At present, the molecular determinants that govern vacuolar trafficking of PSI-containing APs remain unresolved. Available evidence indicates that PSIs are dynamic modulators of vacuolar sorting rather than simple binary “signals.” PSIs can form homo- and heterodimers, and dimer formation increases membrane-binding affinity, a phenomenon demonstrated in vitro (via liposome binding/fusion assays) and in vivo (via mbSUS/FRET-FLIM)50,51. When glycosylation motifs were swapped between PSI A (glycosylated) and PSI B (non-glycosylated), Vieira and co-workers3 observed differences in trafficking behavior—glycosylated forms showed greater sensitivity to pathway perturbation, yet most PSIs still followed the conventional Golgi-dependent route. Taken together, these data indicate that glycosylation is likely one contributing recognition cue, but it is not the sole regulator of PSI trafficking—and neither is dimerization. Instead, PSI trafficking appears combinatorial and context-dependent, influenced by oligomeric state, transient membrane interactions, and the physiological or pharmacological state of the secretory pathway and/or other unknown factors. Clarifying this multilayered regulation will require an integrated approach combining mutational analysis (glycosylation site removal/addition; helix/disordered region swaps), in vivo and in vitro dimerization assays, membrane-binding (liposome) studies, and live-cell FRET/FLIM to monitor PSI oligomerization under trafficking perturbations.

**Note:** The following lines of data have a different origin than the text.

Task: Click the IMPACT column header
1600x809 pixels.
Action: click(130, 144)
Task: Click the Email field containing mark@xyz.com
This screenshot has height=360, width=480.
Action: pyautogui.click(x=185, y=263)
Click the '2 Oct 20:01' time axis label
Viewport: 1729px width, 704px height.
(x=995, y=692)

This research highlights the diversity and functional significance of PSI-containing APs in S. lycopersicum, particularly their roles in protein degradation, vacuolar targeting, and stress adaptation. The findings suggest that these APs are tightly regulated at the tissue level and respond differentially to environmental stressors. The observed correlation between PSI glycosylation and potential trafficking pathways adds another layer of complexity to AP function. Future studies should explore the precise molecular mechanisms underlying PSI-mediated trafficking and stress response, which could have implications for improving stress resilience in crop species. Future verification of AP Y subcellular localization should be conducted using experimental systems that preserve the physiological context of reproductive organs, such as protoplasts derived from floral tissues or tissue-specific expression approaches.